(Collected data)
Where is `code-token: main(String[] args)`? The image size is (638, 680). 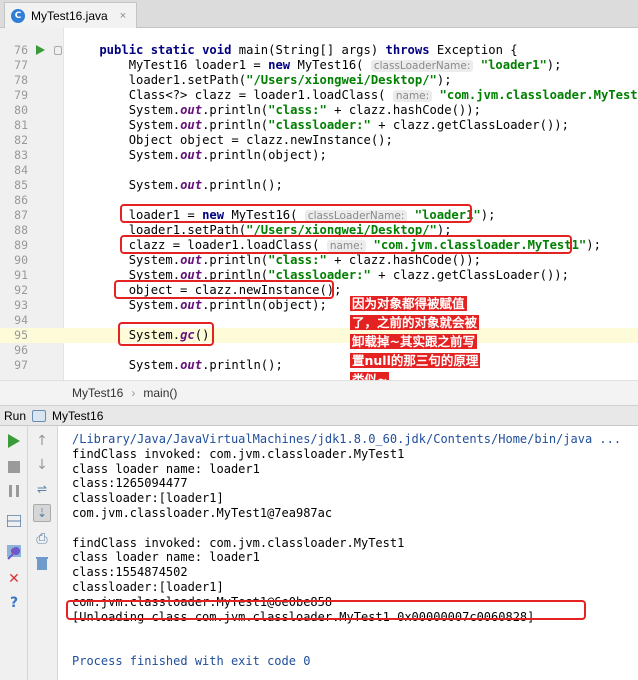
code-token: main(String[] args) is located at coordinates (312, 50).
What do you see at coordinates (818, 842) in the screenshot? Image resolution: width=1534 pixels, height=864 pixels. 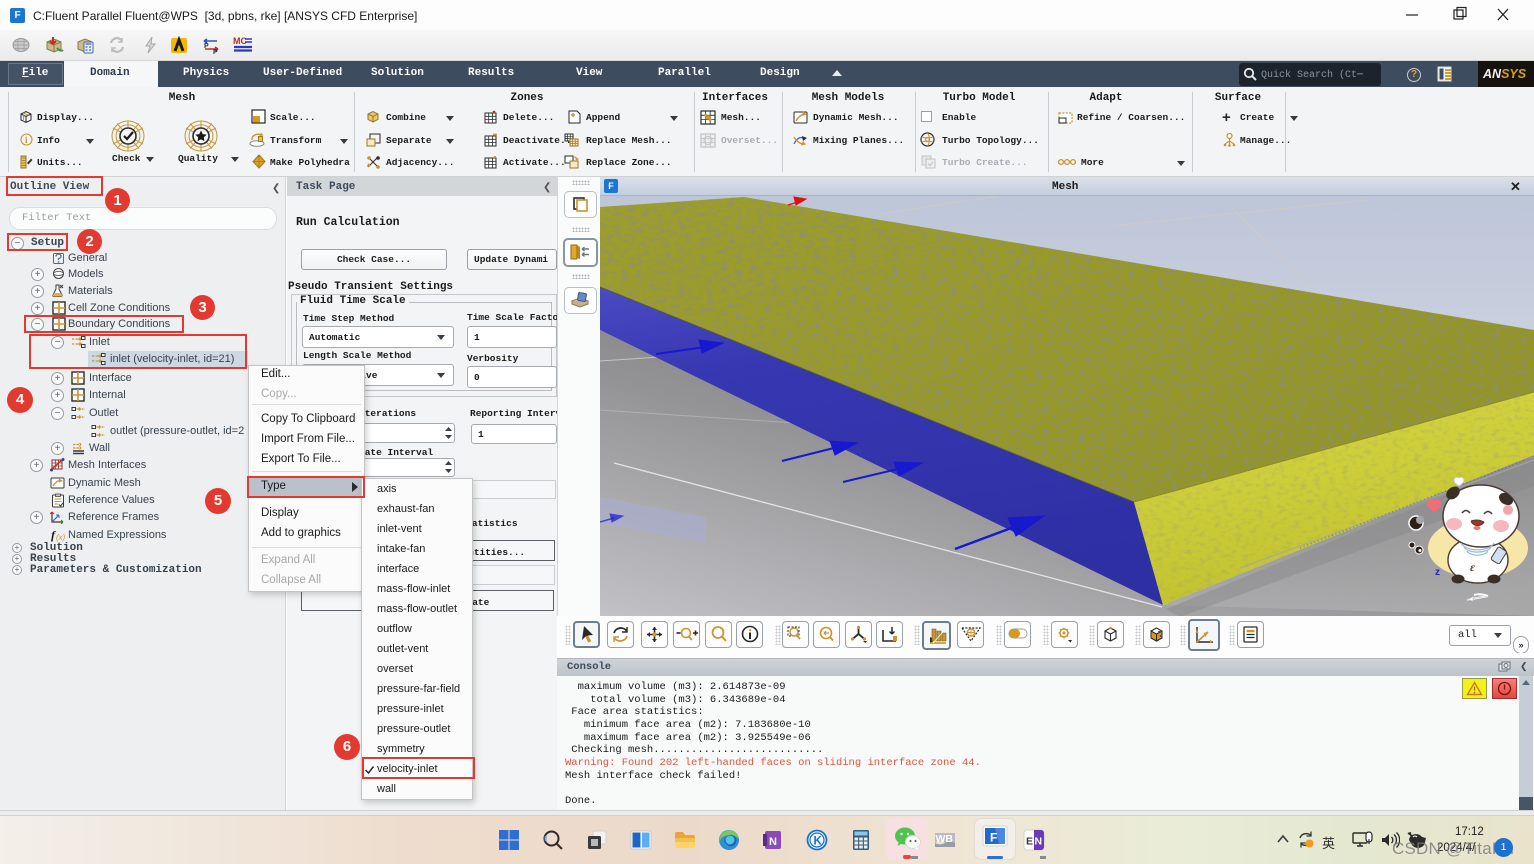 I see `svg-text: K` at bounding box center [818, 842].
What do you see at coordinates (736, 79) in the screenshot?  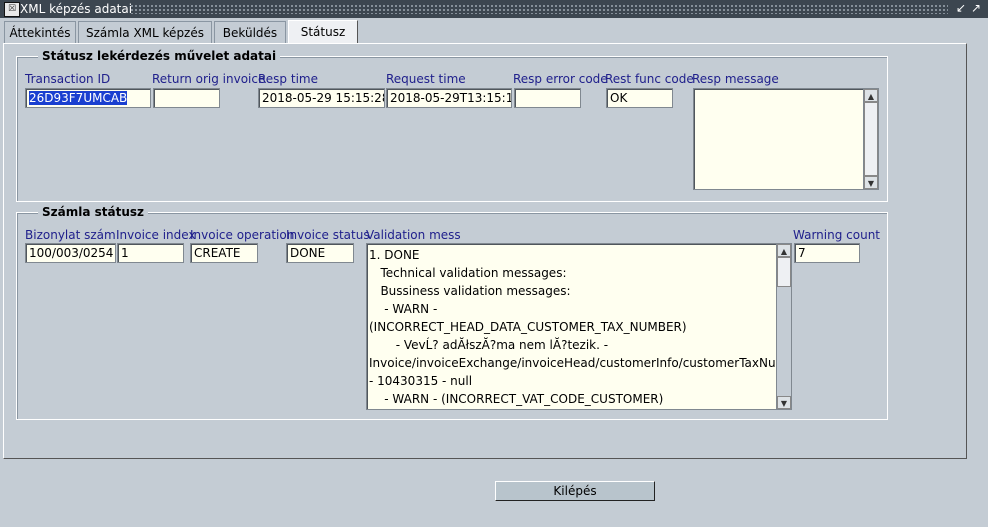 I see `resp-message-label: Resp message` at bounding box center [736, 79].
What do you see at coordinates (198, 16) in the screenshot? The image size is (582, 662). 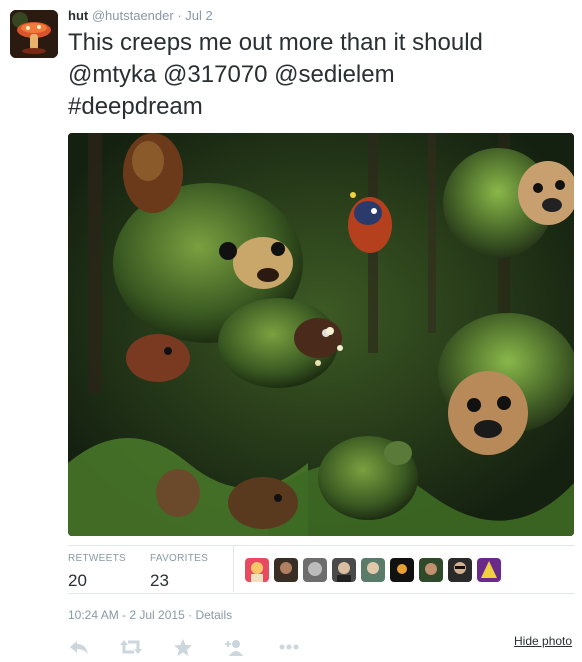 I see `tweet-date: Jul 2` at bounding box center [198, 16].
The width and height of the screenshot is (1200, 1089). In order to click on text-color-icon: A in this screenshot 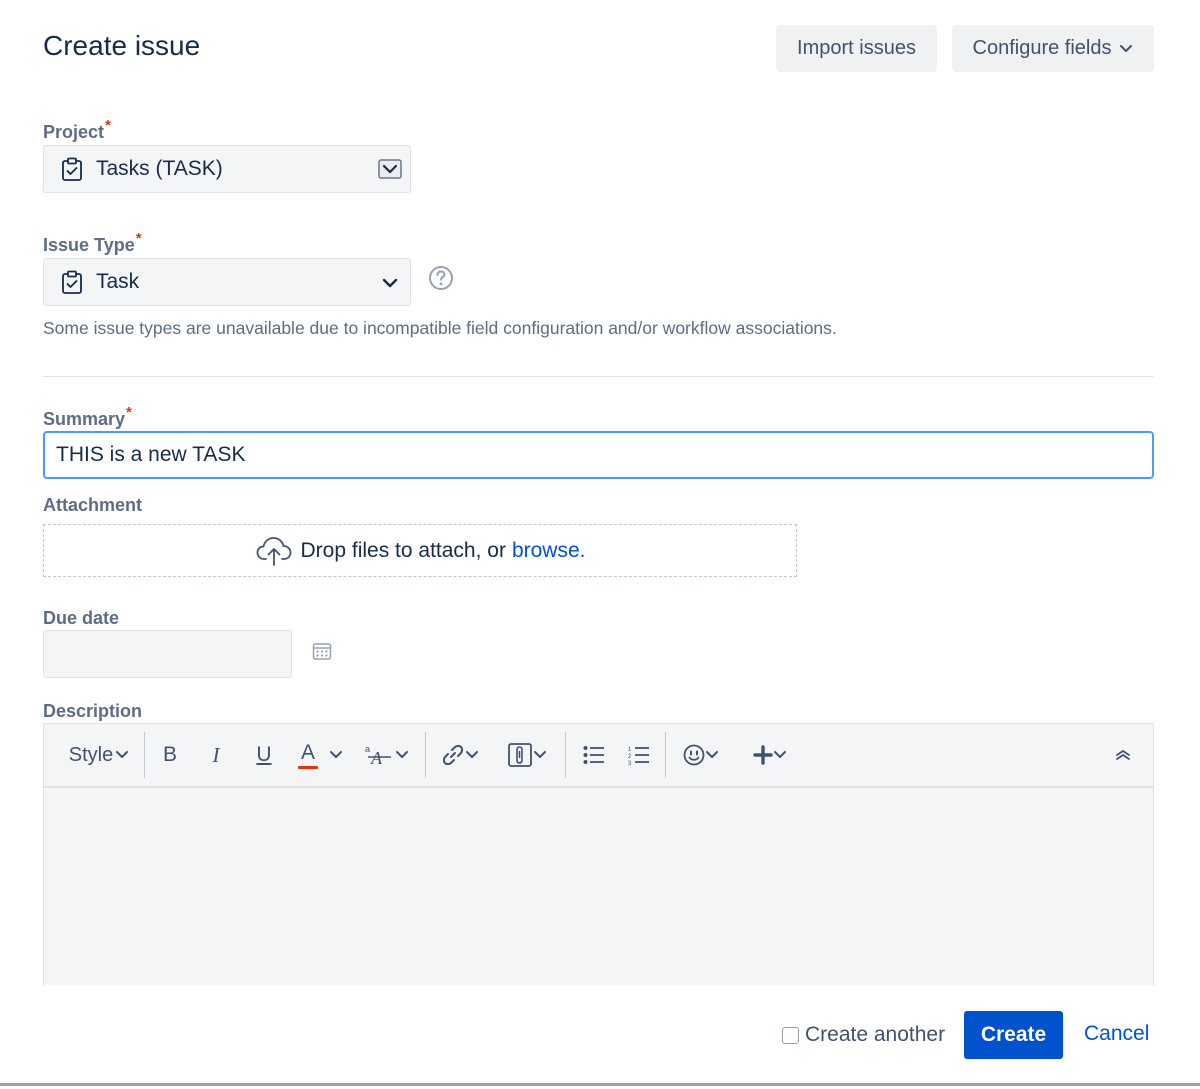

**Assignment:**
Edit the rows from the beginning through the line containing "code-token: main(String[] args) is": replace "image size" with "screenshot size" and reproduce those lines with no other change. Leave the pictures out of your answer.

**Response:**
Where is `code-token: main(String[] args)`? The screenshot size is (638, 680). 
code-token: main(String[] args) is located at coordinates (312, 50).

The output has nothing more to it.